Goal =
Return every one of the items below word for word, leaving out the pictures.
╭─ Supplied records
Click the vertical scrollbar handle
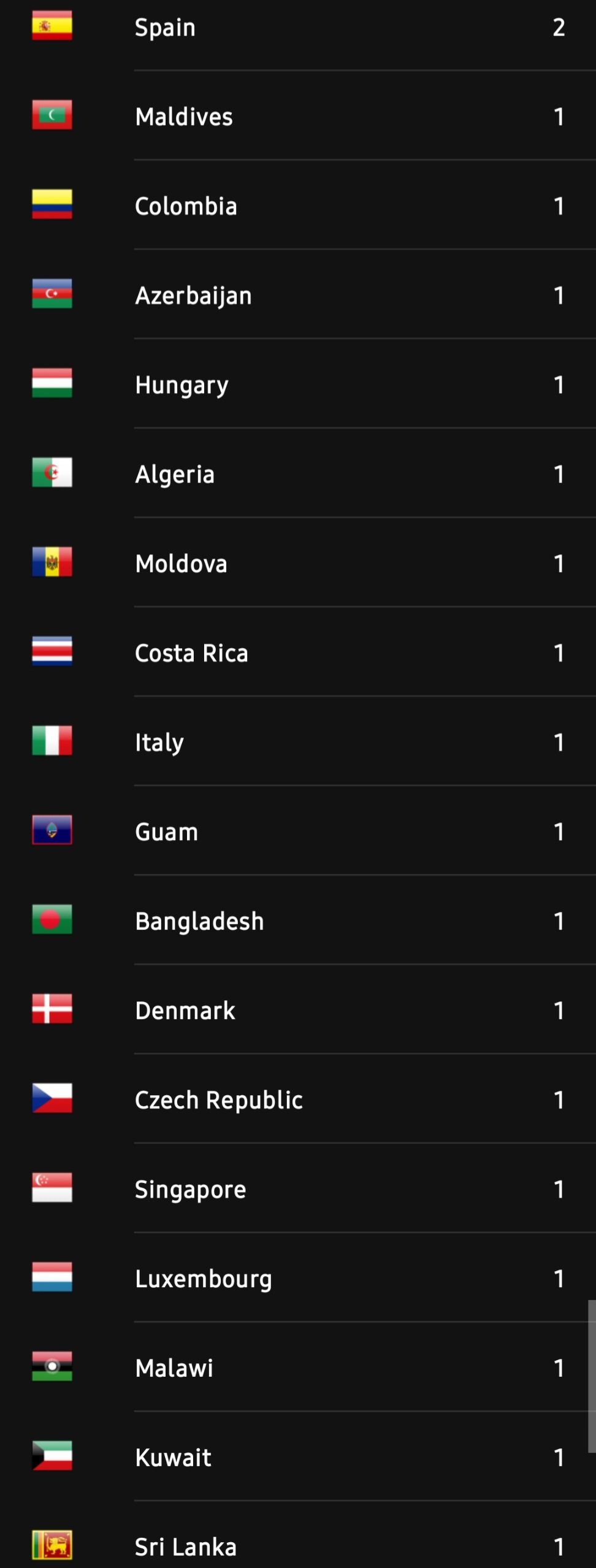 [591, 1377]
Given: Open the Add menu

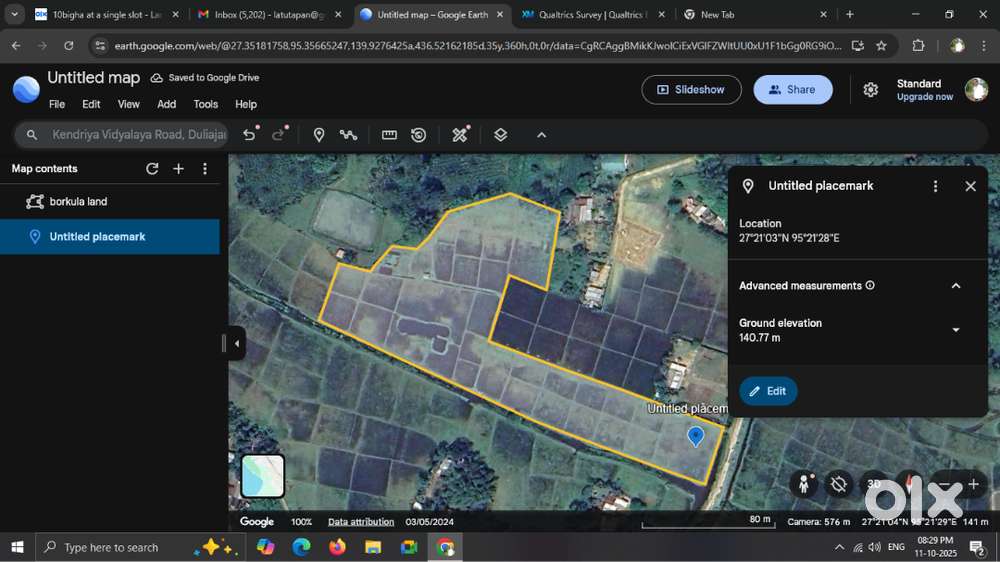Looking at the screenshot, I should (166, 104).
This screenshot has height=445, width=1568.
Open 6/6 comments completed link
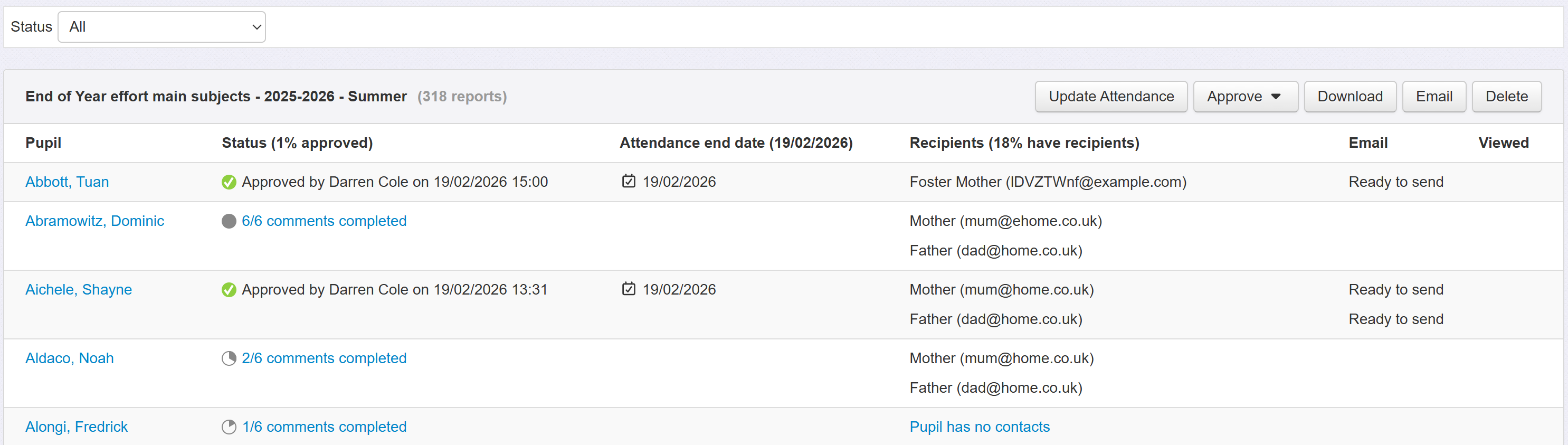[x=324, y=221]
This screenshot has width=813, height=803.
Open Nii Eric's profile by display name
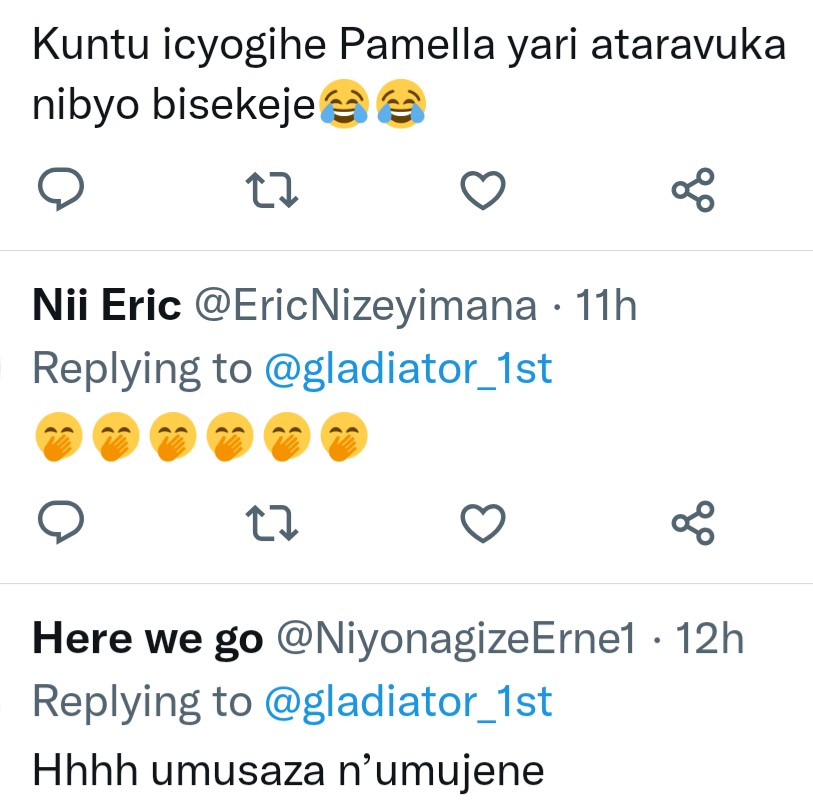coord(106,306)
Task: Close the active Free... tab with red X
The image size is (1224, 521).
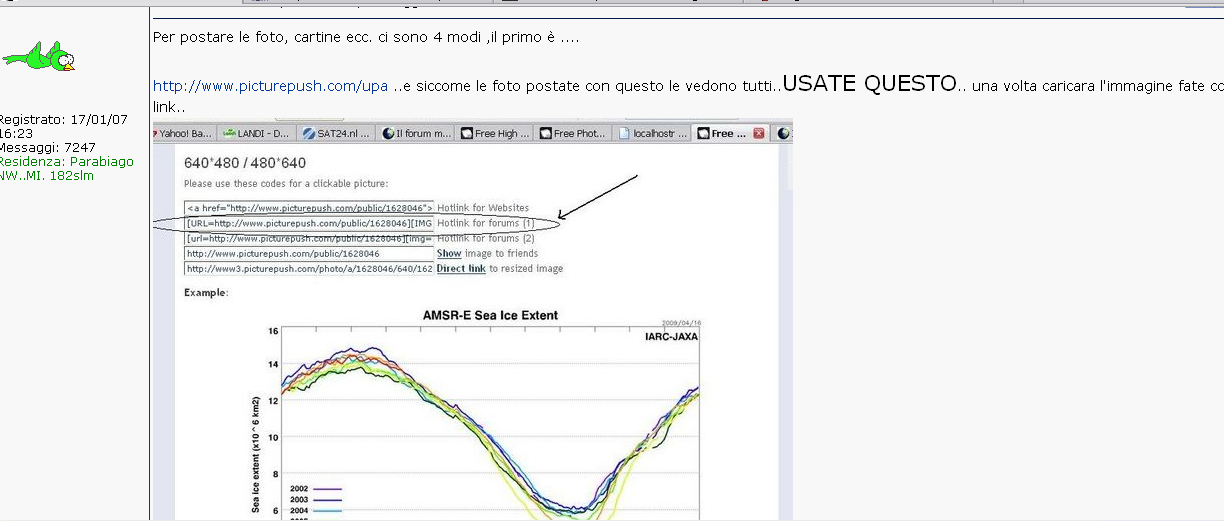Action: (759, 133)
╰─
Correct output =
Click the vertical scrollbar handle
 [591, 1377]
Given: Open the Add menu

Looking at the screenshot, I should (166, 104).
This screenshot has height=445, width=1568.
Open 6/6 comments completed link
[x=324, y=221]
This screenshot has width=813, height=803.
Open Nii Eric's profile by display name
coord(106,306)
Task: Close the active Free... tab with red X
The image size is (1224, 521).
Action: (759, 133)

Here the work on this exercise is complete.